Other ultralight materials developed recently include “aerographite”, a lattice of carbon tubes reported by German researchers in 2012, and “metallic microlattice”, a metal foam reported by a California team in 2011.
Full-term births vary by up to five weeks
US researchers have discovered unexpected variation in the length of healthy human pregnancies, suggesting that women should not attach too much significance to their forecast “due date”.
A full-term birth may vary naturally by as much as five weeks, according to the study in the journal Human Reproduction.
Anne Marie Jukic and colleagues at the National Institute of Environmental Health Sciences pinpointed the precise date of ovulation in 125 normal pregnancies by analysing hormonal markers in daily urine samples from women trying to become pregnant.
“We found that the average time from ovulation to birth was 268 days: 38 weeks and two days,” says Jukic. “However, even after we had excluded six preterm births, we found that the length of the pregnancies varied by as much as 37 days.”

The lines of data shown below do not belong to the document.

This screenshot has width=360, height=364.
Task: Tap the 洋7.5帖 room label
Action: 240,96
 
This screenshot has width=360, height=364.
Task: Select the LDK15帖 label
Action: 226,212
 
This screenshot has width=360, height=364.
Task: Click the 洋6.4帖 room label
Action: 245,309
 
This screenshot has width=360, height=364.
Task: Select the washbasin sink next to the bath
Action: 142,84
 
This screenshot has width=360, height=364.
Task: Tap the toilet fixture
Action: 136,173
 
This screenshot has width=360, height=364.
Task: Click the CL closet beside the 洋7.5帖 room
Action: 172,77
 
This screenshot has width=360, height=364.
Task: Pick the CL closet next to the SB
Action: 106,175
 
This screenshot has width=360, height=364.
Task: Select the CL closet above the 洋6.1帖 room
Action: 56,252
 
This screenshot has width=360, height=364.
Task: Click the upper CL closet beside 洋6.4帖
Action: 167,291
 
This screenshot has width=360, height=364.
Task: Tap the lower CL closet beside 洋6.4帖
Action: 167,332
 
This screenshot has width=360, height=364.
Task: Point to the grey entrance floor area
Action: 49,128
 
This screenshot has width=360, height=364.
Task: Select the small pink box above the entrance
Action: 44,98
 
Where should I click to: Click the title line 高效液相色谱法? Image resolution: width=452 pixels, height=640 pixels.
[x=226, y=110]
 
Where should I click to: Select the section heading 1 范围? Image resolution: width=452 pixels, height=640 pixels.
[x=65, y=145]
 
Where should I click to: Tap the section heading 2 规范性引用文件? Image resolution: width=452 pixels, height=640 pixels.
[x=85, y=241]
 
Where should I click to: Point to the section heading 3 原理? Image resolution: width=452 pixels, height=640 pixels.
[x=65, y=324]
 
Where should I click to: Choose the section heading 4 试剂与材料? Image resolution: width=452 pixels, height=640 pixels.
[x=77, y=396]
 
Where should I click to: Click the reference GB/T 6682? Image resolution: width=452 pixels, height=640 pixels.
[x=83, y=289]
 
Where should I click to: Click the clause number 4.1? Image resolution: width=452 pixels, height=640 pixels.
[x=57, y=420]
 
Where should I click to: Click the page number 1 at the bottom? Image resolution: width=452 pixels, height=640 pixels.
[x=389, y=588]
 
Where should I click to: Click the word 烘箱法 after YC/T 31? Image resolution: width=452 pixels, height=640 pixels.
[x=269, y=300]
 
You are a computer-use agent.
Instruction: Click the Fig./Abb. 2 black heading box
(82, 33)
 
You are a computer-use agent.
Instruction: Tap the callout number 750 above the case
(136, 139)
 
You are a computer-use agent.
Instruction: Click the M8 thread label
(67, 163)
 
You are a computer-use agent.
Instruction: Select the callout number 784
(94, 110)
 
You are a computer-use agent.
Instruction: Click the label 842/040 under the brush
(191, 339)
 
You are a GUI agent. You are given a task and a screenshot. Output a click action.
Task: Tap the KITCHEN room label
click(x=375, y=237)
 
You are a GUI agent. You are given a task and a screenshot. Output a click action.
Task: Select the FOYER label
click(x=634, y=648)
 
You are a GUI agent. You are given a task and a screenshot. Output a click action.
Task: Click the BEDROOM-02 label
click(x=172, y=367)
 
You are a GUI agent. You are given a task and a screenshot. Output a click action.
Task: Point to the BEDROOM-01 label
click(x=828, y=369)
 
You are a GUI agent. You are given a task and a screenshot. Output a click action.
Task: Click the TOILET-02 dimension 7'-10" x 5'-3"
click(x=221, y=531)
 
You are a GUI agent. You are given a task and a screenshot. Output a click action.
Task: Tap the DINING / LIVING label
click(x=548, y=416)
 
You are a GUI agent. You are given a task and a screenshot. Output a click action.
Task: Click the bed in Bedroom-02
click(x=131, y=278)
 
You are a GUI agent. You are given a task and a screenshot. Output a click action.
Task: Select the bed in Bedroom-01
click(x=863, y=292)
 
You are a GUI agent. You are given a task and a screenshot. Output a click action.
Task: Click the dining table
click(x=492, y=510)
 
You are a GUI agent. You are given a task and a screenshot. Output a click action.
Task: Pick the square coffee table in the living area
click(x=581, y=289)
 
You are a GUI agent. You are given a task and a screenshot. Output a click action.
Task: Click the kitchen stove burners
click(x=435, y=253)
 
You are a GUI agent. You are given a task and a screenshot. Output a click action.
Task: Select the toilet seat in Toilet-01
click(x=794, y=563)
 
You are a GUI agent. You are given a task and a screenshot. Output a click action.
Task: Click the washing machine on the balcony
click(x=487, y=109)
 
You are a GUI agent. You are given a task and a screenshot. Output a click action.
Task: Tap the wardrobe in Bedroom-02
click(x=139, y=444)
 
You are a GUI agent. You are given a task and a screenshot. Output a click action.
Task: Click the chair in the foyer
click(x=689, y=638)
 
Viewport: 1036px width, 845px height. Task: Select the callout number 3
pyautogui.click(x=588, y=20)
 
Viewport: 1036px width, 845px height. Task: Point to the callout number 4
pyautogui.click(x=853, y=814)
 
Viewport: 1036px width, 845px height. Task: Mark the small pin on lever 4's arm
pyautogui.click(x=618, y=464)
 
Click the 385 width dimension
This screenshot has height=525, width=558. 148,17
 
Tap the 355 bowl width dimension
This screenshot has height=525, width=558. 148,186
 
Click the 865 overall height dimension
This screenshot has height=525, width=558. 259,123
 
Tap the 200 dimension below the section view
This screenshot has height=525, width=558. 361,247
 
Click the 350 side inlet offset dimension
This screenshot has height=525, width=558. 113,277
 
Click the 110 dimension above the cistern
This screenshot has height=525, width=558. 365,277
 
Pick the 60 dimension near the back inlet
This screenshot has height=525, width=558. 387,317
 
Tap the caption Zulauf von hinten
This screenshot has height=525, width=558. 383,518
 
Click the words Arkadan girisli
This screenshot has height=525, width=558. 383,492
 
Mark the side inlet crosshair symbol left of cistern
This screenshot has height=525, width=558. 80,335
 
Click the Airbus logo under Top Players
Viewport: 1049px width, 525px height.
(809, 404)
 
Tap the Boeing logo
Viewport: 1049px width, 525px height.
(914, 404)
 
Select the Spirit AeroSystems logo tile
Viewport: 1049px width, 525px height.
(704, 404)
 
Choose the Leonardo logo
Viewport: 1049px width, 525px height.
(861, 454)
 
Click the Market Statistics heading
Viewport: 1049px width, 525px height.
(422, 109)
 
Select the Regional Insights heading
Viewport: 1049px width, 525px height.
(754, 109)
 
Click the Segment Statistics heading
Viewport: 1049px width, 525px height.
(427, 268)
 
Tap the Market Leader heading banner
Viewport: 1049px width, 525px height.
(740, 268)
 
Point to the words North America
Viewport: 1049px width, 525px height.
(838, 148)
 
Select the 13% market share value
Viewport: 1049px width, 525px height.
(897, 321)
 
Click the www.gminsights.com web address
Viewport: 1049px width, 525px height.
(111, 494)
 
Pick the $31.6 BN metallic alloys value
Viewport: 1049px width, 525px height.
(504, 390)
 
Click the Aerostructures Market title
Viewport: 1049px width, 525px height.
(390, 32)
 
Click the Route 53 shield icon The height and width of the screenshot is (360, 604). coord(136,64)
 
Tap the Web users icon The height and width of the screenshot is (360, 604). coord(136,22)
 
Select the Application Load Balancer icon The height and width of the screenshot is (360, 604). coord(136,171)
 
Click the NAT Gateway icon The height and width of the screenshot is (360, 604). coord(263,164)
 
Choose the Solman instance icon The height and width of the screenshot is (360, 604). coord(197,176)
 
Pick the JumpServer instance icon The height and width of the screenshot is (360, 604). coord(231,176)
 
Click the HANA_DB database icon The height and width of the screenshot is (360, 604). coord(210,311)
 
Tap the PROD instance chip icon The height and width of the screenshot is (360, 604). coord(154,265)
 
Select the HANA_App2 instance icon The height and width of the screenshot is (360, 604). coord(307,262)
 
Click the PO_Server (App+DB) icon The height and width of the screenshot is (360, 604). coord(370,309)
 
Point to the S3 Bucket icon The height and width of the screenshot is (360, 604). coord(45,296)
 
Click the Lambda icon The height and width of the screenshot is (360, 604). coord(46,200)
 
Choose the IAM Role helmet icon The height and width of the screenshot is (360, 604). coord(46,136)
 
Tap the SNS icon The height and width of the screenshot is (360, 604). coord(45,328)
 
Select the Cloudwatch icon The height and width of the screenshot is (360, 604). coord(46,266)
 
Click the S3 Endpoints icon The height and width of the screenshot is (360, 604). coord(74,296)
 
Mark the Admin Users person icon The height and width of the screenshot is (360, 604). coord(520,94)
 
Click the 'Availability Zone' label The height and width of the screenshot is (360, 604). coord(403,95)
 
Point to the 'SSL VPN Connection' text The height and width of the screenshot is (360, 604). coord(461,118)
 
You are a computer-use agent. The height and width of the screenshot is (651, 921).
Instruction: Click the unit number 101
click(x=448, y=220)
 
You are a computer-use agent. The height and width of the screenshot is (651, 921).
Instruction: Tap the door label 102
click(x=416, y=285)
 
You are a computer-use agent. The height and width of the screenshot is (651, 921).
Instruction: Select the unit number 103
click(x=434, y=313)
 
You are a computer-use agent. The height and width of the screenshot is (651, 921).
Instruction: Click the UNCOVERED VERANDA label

Experts had attributed some of the apparent variation in gestation to errors in estimating the time of ovulation and implantation.
“Our measure of length of gestation does not include these sources of error, and yet there is still five weeks of variability,” she says.
On the whole, older women deliver later, with a year of age adding about a day to their pregnancy. Women who were themselves heavy babies at birth also tended to have longer pregnancies. And if a mother’s first pregnancy is longer than average, any subsequent births are likely to be late too.